Шарль продолжал молча сидеть рядом. Тогда Габриель принялся разглядывать башню, смотрел на нее долго и внимательно, а потом сказал:
— Не понимаю, почему Париж всегда сравнивают с женщиной. С такой-то штукой посередине. До того, как ее построили, наверное, можно было. Но теперь! Это как женщины, которые превращаются в мужчин от слишком интенсивных занятий спортом. Об этом в газетах писали.
...(Молчание.)
— Ты что, язык проглотил? Скажи, что ты об этом думаешь?
Тогда Шарль издал протяжный, заунывный звук, похожий на ржание, обхватил голову руками и простонал.

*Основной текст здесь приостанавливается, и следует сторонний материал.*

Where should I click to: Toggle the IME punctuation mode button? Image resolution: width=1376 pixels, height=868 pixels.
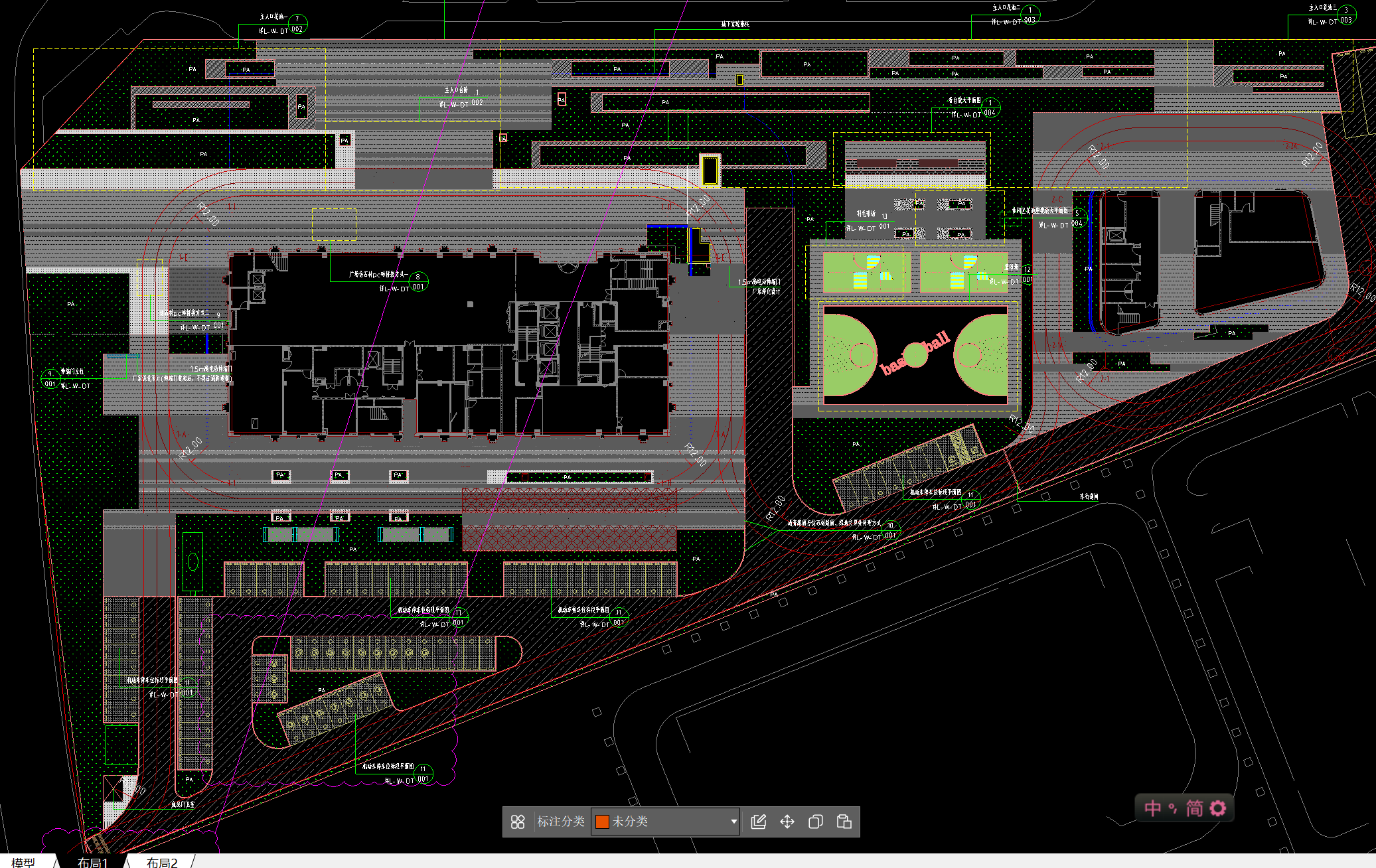point(1173,808)
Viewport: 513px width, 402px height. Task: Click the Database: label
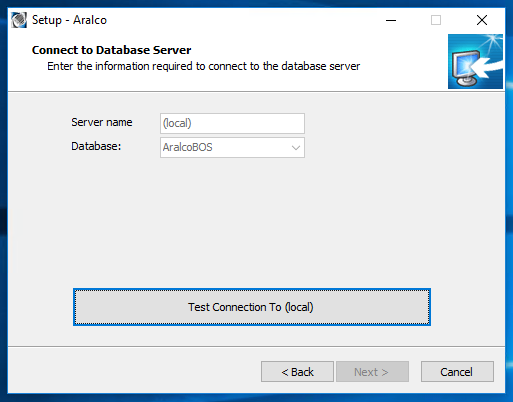pyautogui.click(x=96, y=146)
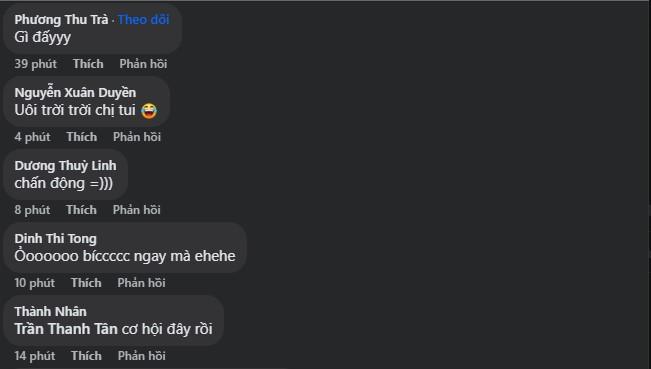
Task: Click the laughing emoji in Nguyễn Xuân Duyền's comment
Action: [x=149, y=111]
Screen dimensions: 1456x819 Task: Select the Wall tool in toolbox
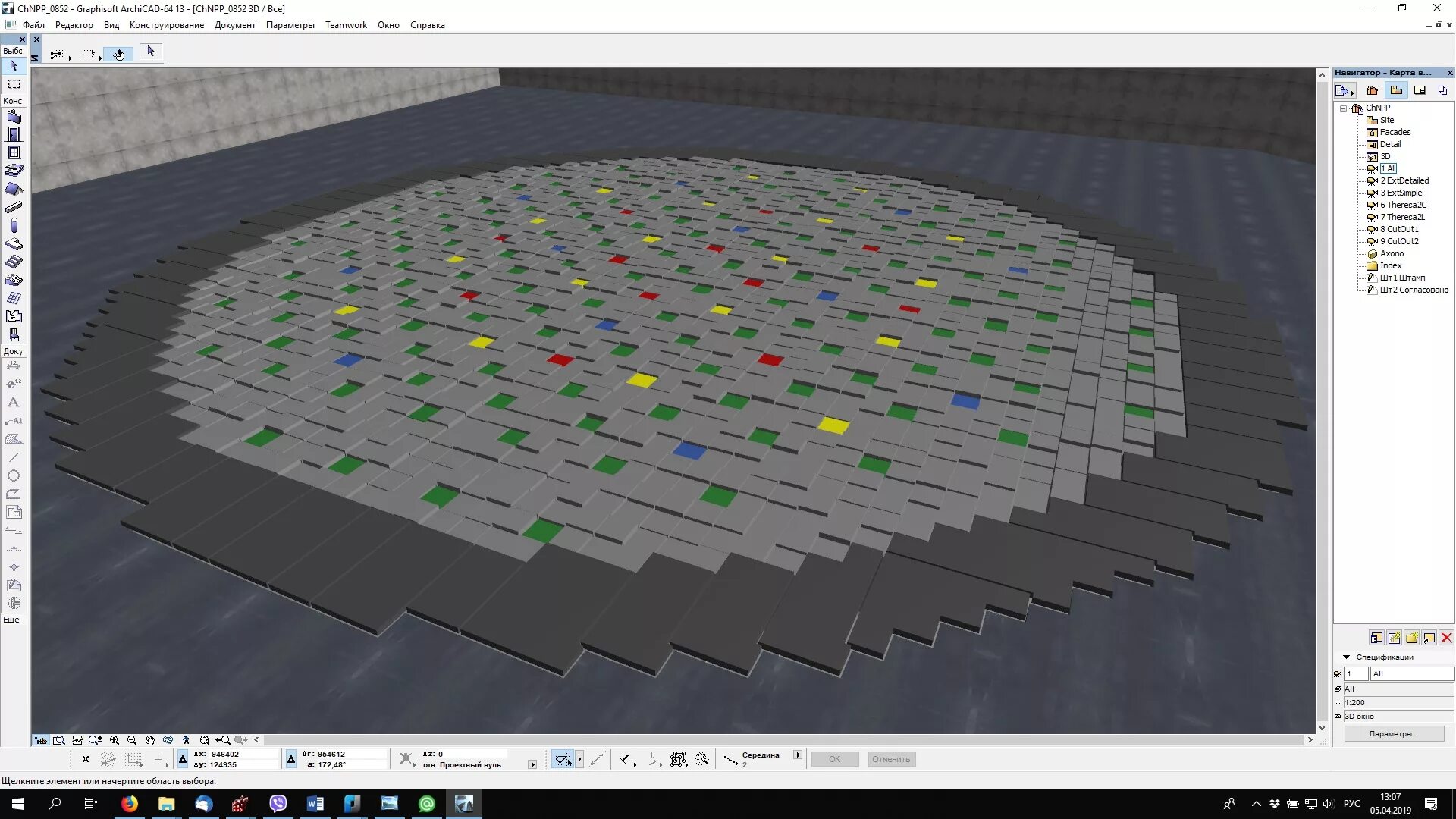(x=14, y=117)

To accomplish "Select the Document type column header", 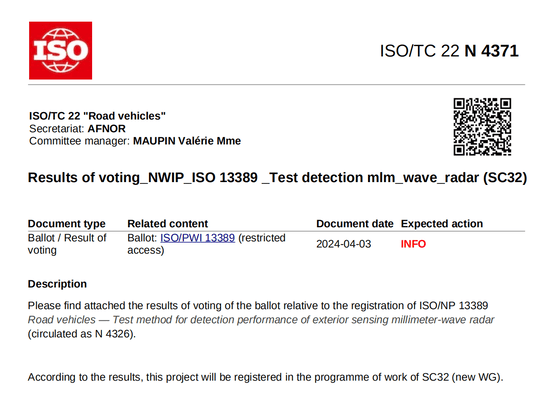I will [66, 224].
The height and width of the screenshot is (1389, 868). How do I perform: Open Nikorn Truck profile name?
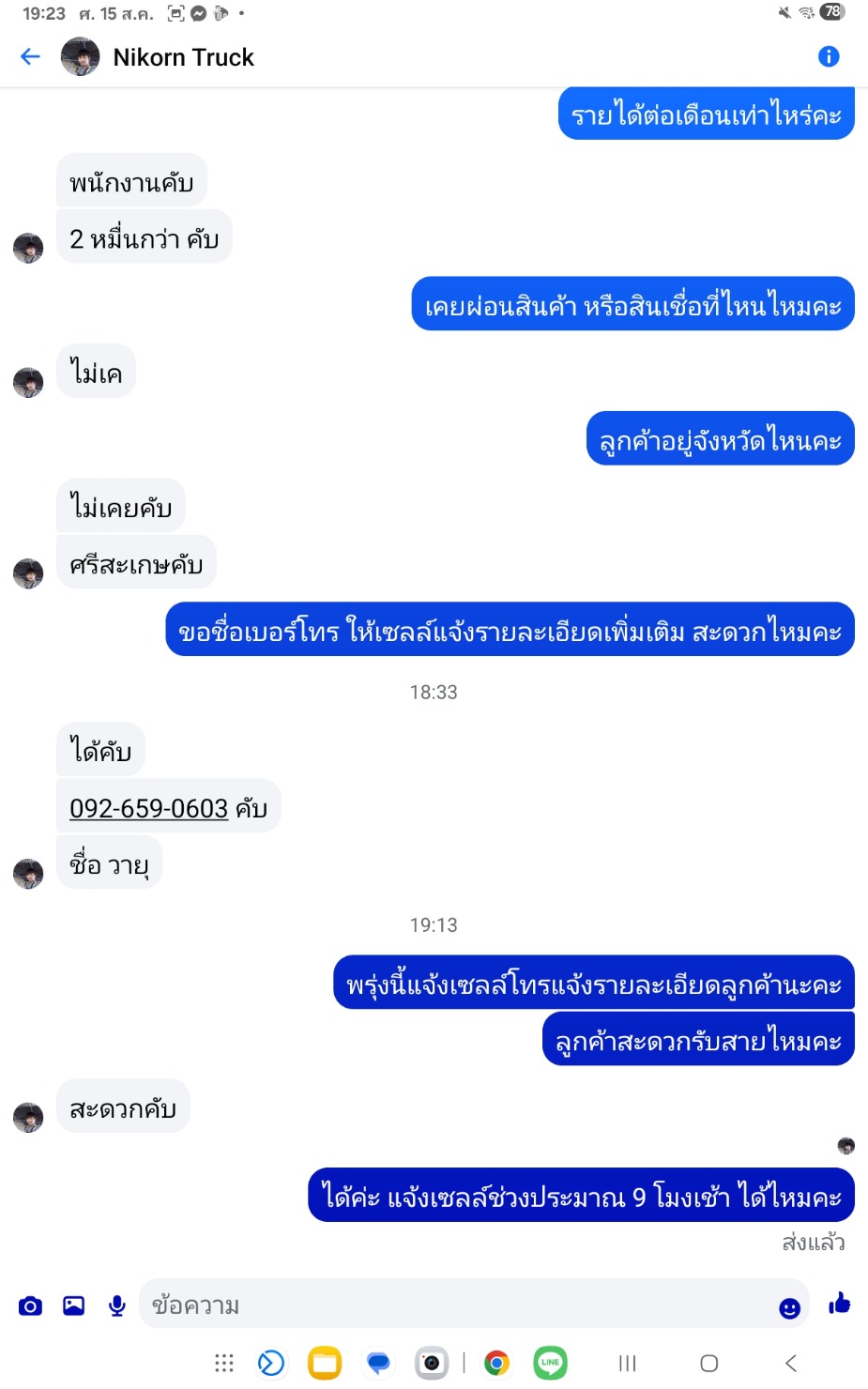(183, 57)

— И он туда же, — простонал он, — и он... Везде одно и то же... Опять эта сессуальность... Только об этом и говорят... Повсюду... Все время... Омерзительно... Разложительно... Все только об этом и думают...

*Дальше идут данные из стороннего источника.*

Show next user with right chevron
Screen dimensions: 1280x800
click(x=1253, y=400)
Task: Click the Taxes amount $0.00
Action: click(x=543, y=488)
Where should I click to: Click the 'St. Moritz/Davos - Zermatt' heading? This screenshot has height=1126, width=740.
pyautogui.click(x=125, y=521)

Габриель заботливо похлопал его по плечу.
— Ты что, чем-то расстроен? — спросил он так, между прочим. — Что случилось?
— Это все из-за твоей племянницы... Чтоб она!..

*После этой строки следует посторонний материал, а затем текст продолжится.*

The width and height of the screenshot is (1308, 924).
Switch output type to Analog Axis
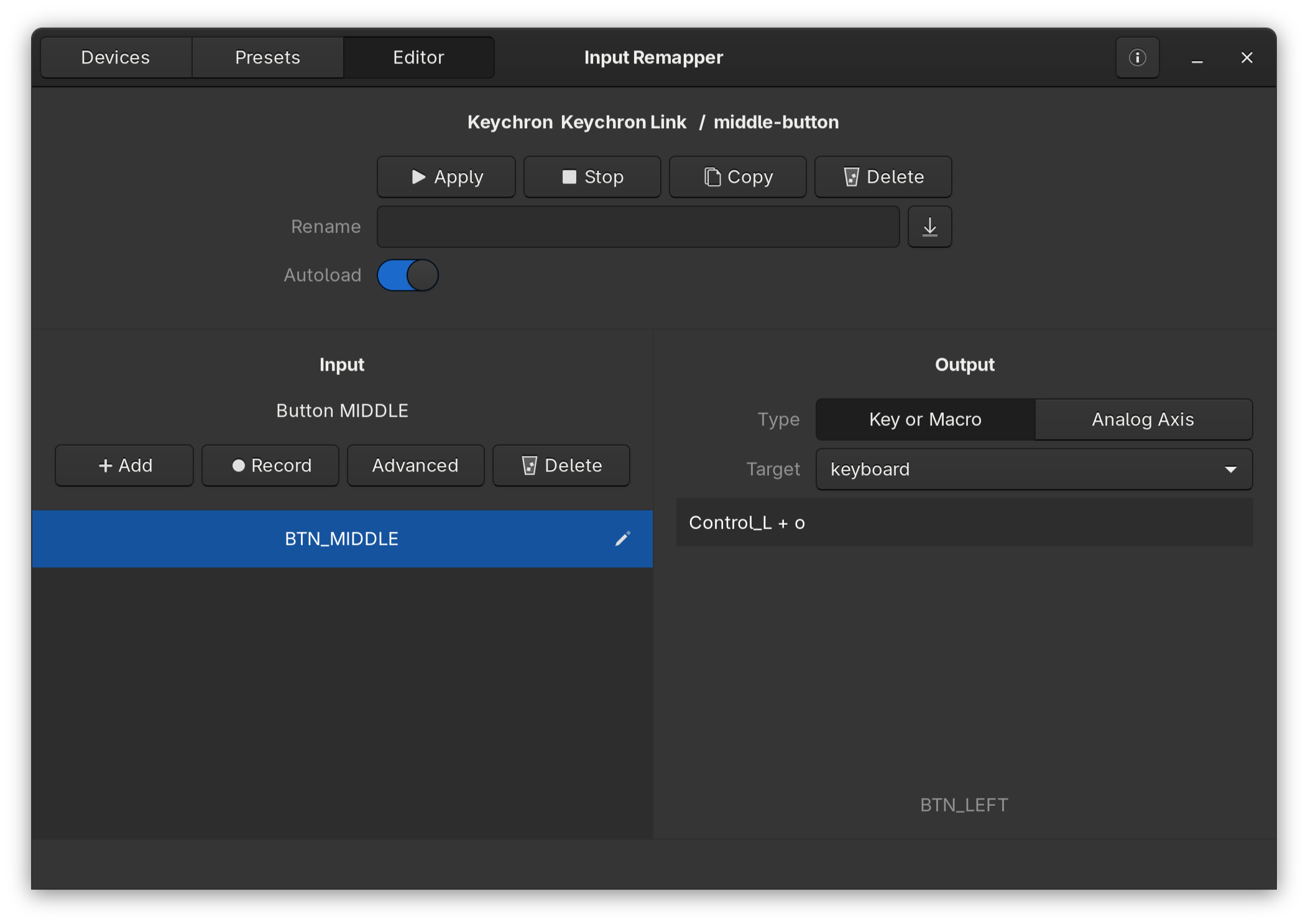tap(1143, 420)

— Эй, ты! Потише! — воскликнул Габриель, отдернул руку и воздел ее к небу. — В конце концов это моя племянница. Попридержи язык. а то и твоей бабушке достанется.
Шарль в отчаянии махнул рукой. Вскочил.
— Послушай, — сказал он. — Я, пожалуй, пойду. Я не хочу больше с ней встречаться. Прощай.
И он ринулся к своей таратайке. Габриель побежал за ним:
— Как же мы домой доберемся?
— На метро.
— Тоже мне, шутник. — пробурчал Габриель, отказываясь от дальнейшего преследования.
Такси уехало.
Оставшись стоять посередине улицы, Габриель погрузился в размышления, а затем сказал следующее:
— Ничто иль бытие, проблема вот лишь в чем. То вниз, то вверх, туда-сюда. О человек! Ты столько суетишься, что вот тебя уж нет! Уносишься в такси, увозишься в метро. Но башне этой дела нет и Пантеону тоже. Париж всего лишь сон — прекрасное виденье. Зази виденье лишь, проскользнувшее во сне (или в кошмаре), история же эта всего лишь виденье виденья, сон, увиденный во сне, чуть больше, чем просто бред, напечатанный на машинке дураком-писателем (ах! извините!). Вон там, подальше, еще чуть дальше, за площадью Республики — скопление могил парижан, которые здесь жили раньше. Они поднимались и спускались по лестницам, ходили взад-вперед по улицам — так много суетились, что наконец исчезли. Появились на свет они благодаря акушерским щипцам — унес их катафалк, а тем временем башня ржавеет и Пантеон разрушается еще быстрее, чем кости этих еще совсем земных мертвецов разлагаются в пропитанной заботами земле этого города. Но я-то жив, и это все, что знаю. Ибо о таксисте, сбежавшем в своей наемной таратайке, или же о племяннице, зависшей где-то в трехстах метрах над землей, или же о моей супруге, нежнейшей Марселине, оставшейся дома, я знаю в данный момент, находясь здесь, лишь то, что мог бы выразить стихом александрийским: они почти мертвы, раз их со мною нет. Что вижу я вдали, за лесом сим голов простоволосых!
Вокруг него действительно собрались туристы, принявшие его за второго экскурсовода. Все повернулись и стали смотреть в ту же сторону, что и он.